I am doing some analysis on a public scRNAseq datasets in order to see differential gene expression between two clusters.
The basal sample information about it:
tissue_donor_1_treatment
tissue_donor_2_treatment
tissue_donor_1_control
tissue_donor_1_control
All of them produced under the same sequencing conditions.
In my opinion, I want to divide them into two groups: treatment and control.
According to the seurat v3 tutorial https://satijalab.org/seurat/archive/v3.1/immune_alignment.html, I did similar analysis and get a result.
My question is if I need to to do integration to remove batch effect based on my original purpose (to see differential gene expression between treatment and control)?

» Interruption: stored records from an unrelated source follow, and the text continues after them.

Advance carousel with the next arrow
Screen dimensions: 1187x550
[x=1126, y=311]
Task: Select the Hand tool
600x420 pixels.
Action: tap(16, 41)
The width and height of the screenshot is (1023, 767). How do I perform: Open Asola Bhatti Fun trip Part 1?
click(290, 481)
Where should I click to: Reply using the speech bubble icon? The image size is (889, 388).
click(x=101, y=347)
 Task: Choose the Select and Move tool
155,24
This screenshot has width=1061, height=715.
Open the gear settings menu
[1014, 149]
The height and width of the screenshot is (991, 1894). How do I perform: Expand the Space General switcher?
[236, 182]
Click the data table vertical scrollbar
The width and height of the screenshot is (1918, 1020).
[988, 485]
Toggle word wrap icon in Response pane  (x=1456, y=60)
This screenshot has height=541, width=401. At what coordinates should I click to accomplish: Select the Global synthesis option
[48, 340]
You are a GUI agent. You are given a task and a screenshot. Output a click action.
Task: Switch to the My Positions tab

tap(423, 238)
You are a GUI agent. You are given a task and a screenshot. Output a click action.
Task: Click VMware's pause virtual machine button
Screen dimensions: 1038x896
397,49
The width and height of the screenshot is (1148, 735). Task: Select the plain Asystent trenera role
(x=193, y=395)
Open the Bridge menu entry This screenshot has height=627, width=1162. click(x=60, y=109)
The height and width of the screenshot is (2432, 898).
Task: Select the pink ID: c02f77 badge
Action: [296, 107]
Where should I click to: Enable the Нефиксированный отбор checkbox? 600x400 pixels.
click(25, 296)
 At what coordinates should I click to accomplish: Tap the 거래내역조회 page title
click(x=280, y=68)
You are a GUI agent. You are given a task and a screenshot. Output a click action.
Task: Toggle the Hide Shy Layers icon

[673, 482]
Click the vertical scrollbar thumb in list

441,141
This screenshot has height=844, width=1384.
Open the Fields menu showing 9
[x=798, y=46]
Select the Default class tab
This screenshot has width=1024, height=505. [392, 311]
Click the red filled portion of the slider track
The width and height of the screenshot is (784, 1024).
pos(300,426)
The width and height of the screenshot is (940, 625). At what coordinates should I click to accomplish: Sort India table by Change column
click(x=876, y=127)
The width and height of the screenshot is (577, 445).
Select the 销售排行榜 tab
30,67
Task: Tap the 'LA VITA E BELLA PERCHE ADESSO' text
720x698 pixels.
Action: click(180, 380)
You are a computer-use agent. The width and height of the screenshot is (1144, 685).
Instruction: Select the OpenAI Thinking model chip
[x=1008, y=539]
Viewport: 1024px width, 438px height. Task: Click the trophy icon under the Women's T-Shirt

I did it and get some results.
But I also just merged them together simply and the skipped integration step and then do the same analysis but the clusters information were really different from that produced from integration.
My second question: If we do just merge or integration or not should consider our own purpose, could some body give me better merge or integration methods to see the differential gene expression ?
For example, at the merge step, I merge them together by one step and then follow the basic analysis workflow. Shall I merge them together by groups?
I know there are many tutorial information in details but I really hope somebody could help me on my questions.
Thank you in advance.
Anyone here?
It's not an on-demand service here. People will respond if they feel like having an answer, it's not appropriate to make comments like that 2h after posting a question.